[Stored items]

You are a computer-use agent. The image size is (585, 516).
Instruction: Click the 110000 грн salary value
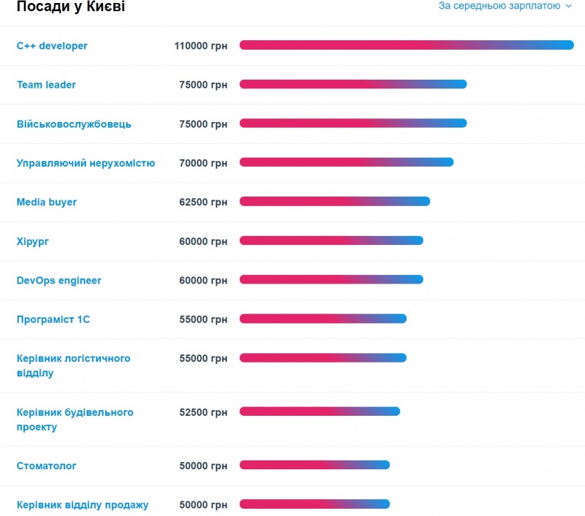[200, 45]
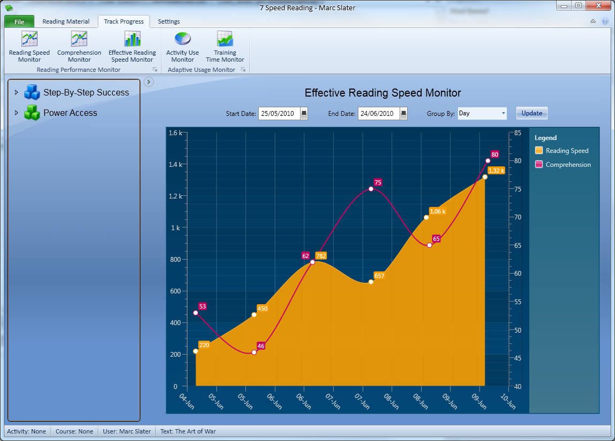Viewport: 615px width, 441px height.
Task: Collapse the left sidebar panel arrow
Action: pyautogui.click(x=149, y=82)
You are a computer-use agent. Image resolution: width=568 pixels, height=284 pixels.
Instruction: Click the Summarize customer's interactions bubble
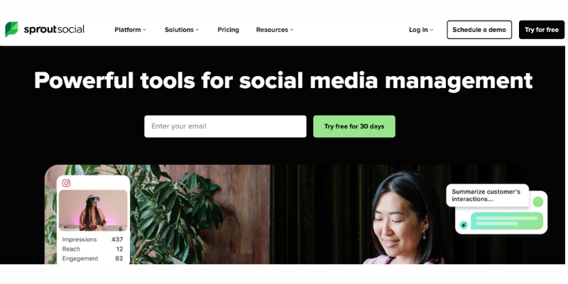coord(488,195)
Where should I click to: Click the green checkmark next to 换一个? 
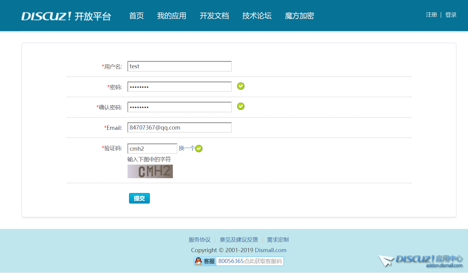point(199,149)
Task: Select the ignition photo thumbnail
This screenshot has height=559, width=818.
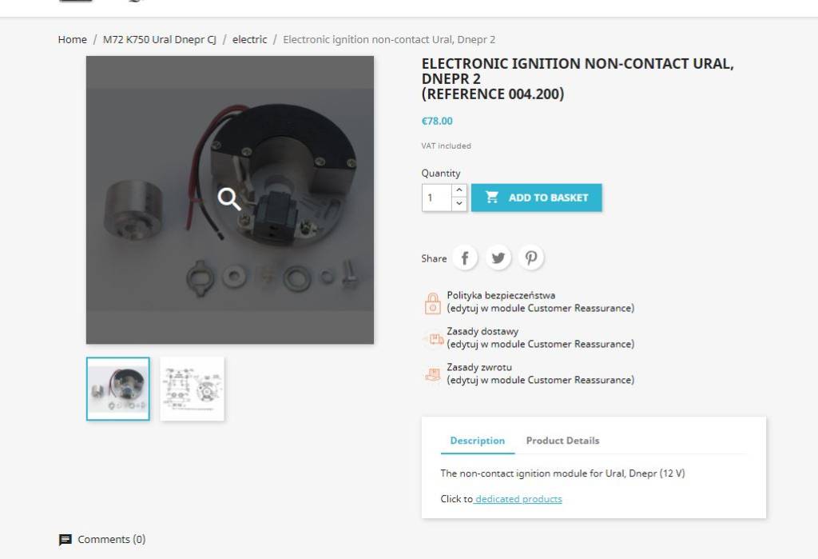Action: [117, 389]
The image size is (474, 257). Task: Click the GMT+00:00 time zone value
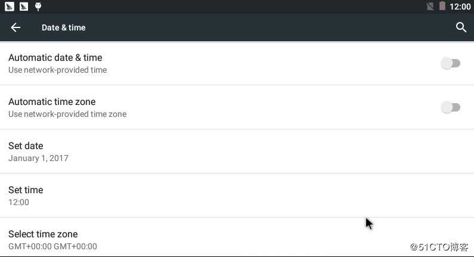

* [YOUR INSTRUCTIONS] Print every record above exactly, with no pictures.

* [RESULT OF THIS EXERCISE]
You are a computer-use agent. The image size is (585, 516).
Instruction: Click the 110000 грн salary value
[200, 45]
Viewport: 615px width, 441px height.
Task: Collapse the left sidebar panel arrow
Action: pyautogui.click(x=149, y=82)
You are a computer-use agent. Image resolution: width=568 pixels, height=284 pixels.
Instruction: Click the Summarize customer's interactions bubble
coord(488,195)
Where should I click to: Click the green checkmark next to 换一个? 
point(199,149)
Task: Select the ignition photo thumbnail
This screenshot has height=559, width=818.
Action: [117, 389]
The image size is (474, 257). Task: Click the GMT+00:00 time zone value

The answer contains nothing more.